Doğa ile buluşun, buluşturun. Bugün evlatlarımız daha çok dört duvar arasında, ekran ve bilgisayar ile iç içe… Bunlar modern zamanın doğal şeyleri olarak kabul edilmemeli ve her fırsatta mutlaka doğa ile buluşulmaya gayret edilmeli. Özellikle D vitamini seviyesi vücudumuzun doğa ile uyumudur. Aslında ne kadar yüksek D vitamini o kadar doğada vakit geçirdiğimiz anlamına gelir. Plaza çalışanlarına, güneş görmeyen kişilere bakın; genelde D vitaminleri düşüktür. Toprağa basmayı unutmayın, toprak en güzel antioksidan ve ücretsiz vitamin mineraldir.
Sizlere evde aile boyu sağlıkla tüketebileceğiniz bir tarifle veda etmek istiyorum:
Un, şeker, süt ürünleri içermeyen GAPS Diyeti ile uyumlu limonlu kek tarifimiz:
Malzemeler:
- 1,5 Su Bardağı Çiğ Badem
- 2 Yumurta
- 2 Limon
- 5 Hurma
- 2 Çay Kaşığı Karbonat
- Hindistancevizi Yağı
Hazırlanışı:
- 1 Limonun kabuklarını rendeliyoruz ve ardından her 2 limonunda kabuklarını soyuyor ve 5 kuru hurma ile birlikte az suda aynı tencerede haşlıyoruz. Tüm malzemeler yumuşadıktan sonra blender yardımıyla püre haline getiriyoruz ve soğuduktan sonra içerisine blender ile un haline getirilmiş 1,5 su bardağı çiğ bademi, 2 yumurtayı, karbonatı ekleyip tüm malzemeleri karıştırıyoruz.

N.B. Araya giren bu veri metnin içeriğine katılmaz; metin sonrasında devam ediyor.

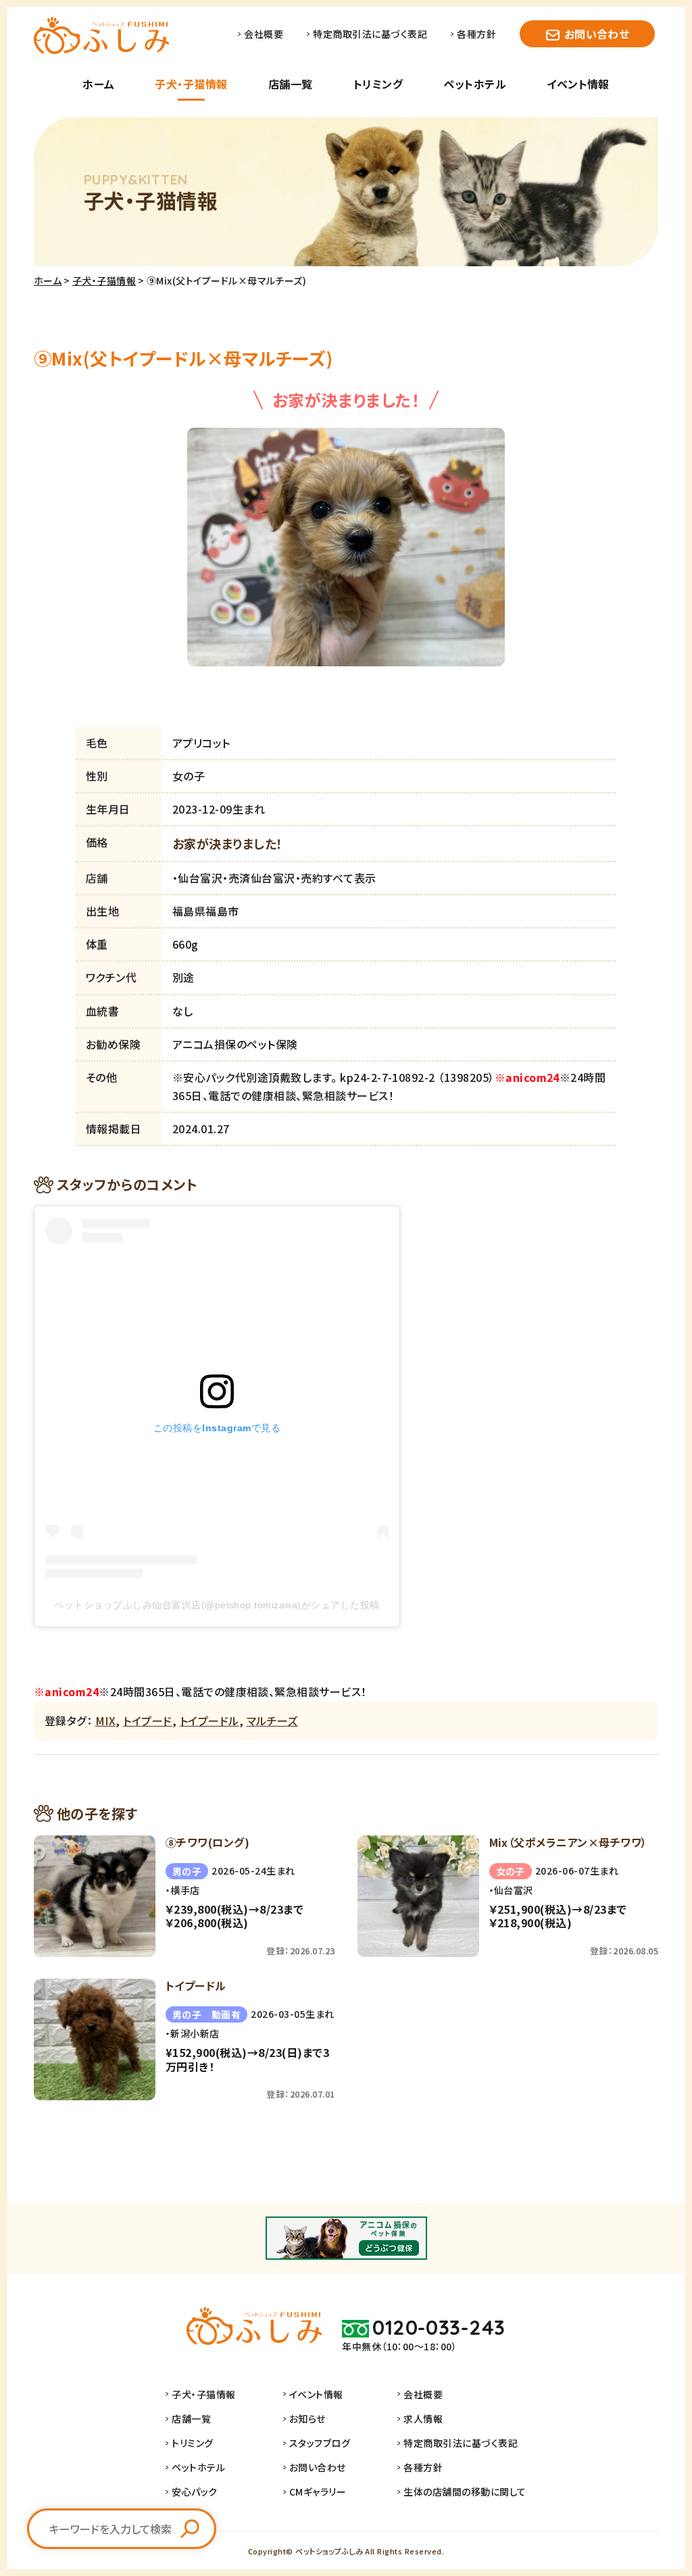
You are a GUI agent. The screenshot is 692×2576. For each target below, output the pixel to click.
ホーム (98, 84)
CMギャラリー (317, 2491)
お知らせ (307, 2418)
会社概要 (263, 33)
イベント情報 (578, 84)
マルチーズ (272, 1720)
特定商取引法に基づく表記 (370, 33)
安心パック (194, 2491)
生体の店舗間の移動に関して (464, 2491)
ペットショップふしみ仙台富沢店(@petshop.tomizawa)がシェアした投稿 (216, 1605)
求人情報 (423, 2418)
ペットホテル (474, 84)
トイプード (147, 1720)
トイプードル (209, 1720)
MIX (105, 1720)
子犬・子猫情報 (191, 84)
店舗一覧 (290, 84)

- İçerisine vanilya, tarçın gibi aromatik baharatlarda eklemek mümkün. Hindistancevizi yağı ile yağladığımız küçük fırın kabına karışımı döküyor ve 180 derecelik fırında 30-40 dakika üzeri kızarana dek pişiriyoruz.
Afiyet olsun. Haftaya görüşmek dileğiyle.